Aim of the exercise :: Word for word, the data below must be repeated in full; no picture is to be included.

<<<<

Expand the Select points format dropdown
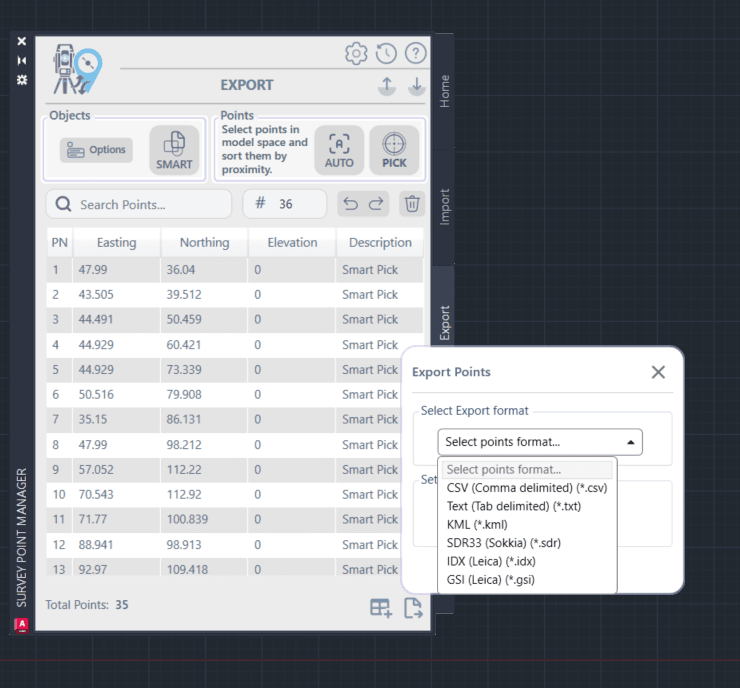The width and height of the screenshot is (740, 688). coord(540,442)
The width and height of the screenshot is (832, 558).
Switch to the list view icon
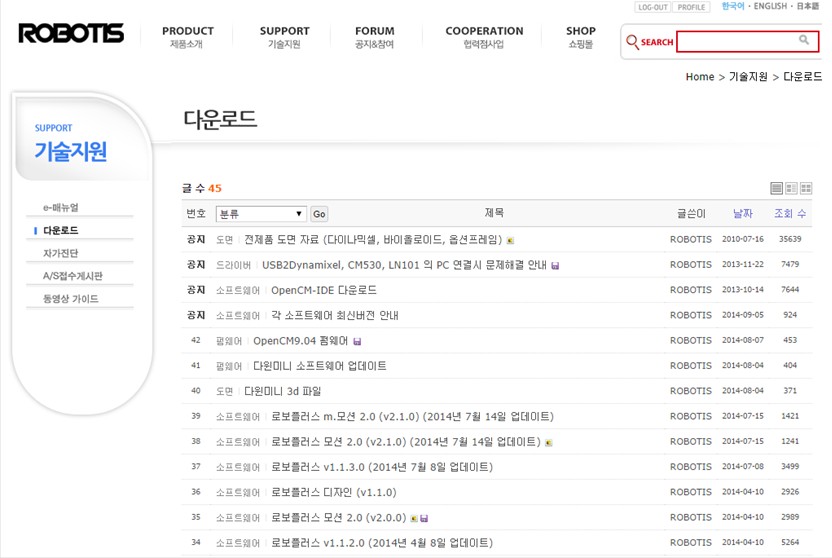777,188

>>>>

Answer to the problem ::
Expand the Select points format dropdown
The width and height of the screenshot is (740, 688). coord(540,442)
The width and height of the screenshot is (832, 558).
Switch to the list view icon
777,188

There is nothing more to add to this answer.